La police a indiqué avoir arrêté un homme de 27 ans, lors d’un raid vendredi soir dans un bâtiment industriel du district de Tsuen Wan. 

«Nous avons affaire à un laboratoire artisanal pour la fabrication d’explosifs puissants, spécifiquement du TATP», a déclaré à la presse un responsable policier, Alick McWhirter, spécialiste en déminage. 

«C’est un explosif extrêmement instable et puissant, qui peut causer des dégâts exceptionnels», a-t-il ajouté. 

Le TATP (tripéroxyde de triacétone) est un explosif artisanal, qui a été notamment utilisé dans les attentats jihadistes à Paris le 13 novembre 2015 et à Bruxelles en mars 2016, ainsi que dans les attentats de Pâques, le 21 avril 2019, au Sri Lanka.  

L’équipe de démineurs a procédé à une explosion contrôlée et en prévoyait plusieurs autres. 

La police a indiqué avoir saisi lors de son raid un t-shirt avec le logo du «Front national de Hong Kong», un groupuscule pro-indépendance, de même que des tracts relatifs aux manifestations antigouvernementales qui agitent le territoire semi-autonome. 

Le Front national de Hong Kong a indiqué sur Facebook que l’homme arrêté était un de ses membres, mais ajouté n’avoir aucune information sur la présence d’explosifs. 

En novembre 2017, deux membres d’un petit groupe indépendantiste avaient été déclarés coupables de fabrication d’explosifs et emprisonnés. 
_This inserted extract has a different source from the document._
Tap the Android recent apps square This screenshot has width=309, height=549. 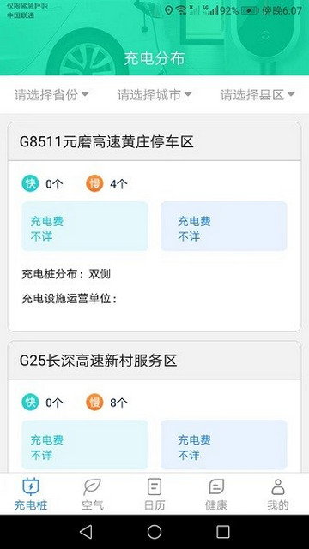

Hong Kong est secoué depuis plusieurs semaines par une gigantesque vague de contestation, partie du rejet d’un projet de loi désormais suspendu visant à autoriser les extraditions vers la Chine. 

La contestation s’est élargie à des exigences plus vastes concernant la préservation des acquis démocratiques et des libertés – en particulier d’expression et l’indépendance de la justice – dont ce territoire jouit, théoriquement jusqu’en 2047, aux termes de l’accord de rétrocession. 

Un petit nombre de groupes pro-indépendance ont émergé, mais restent marginaux, sans réel soutien populaire.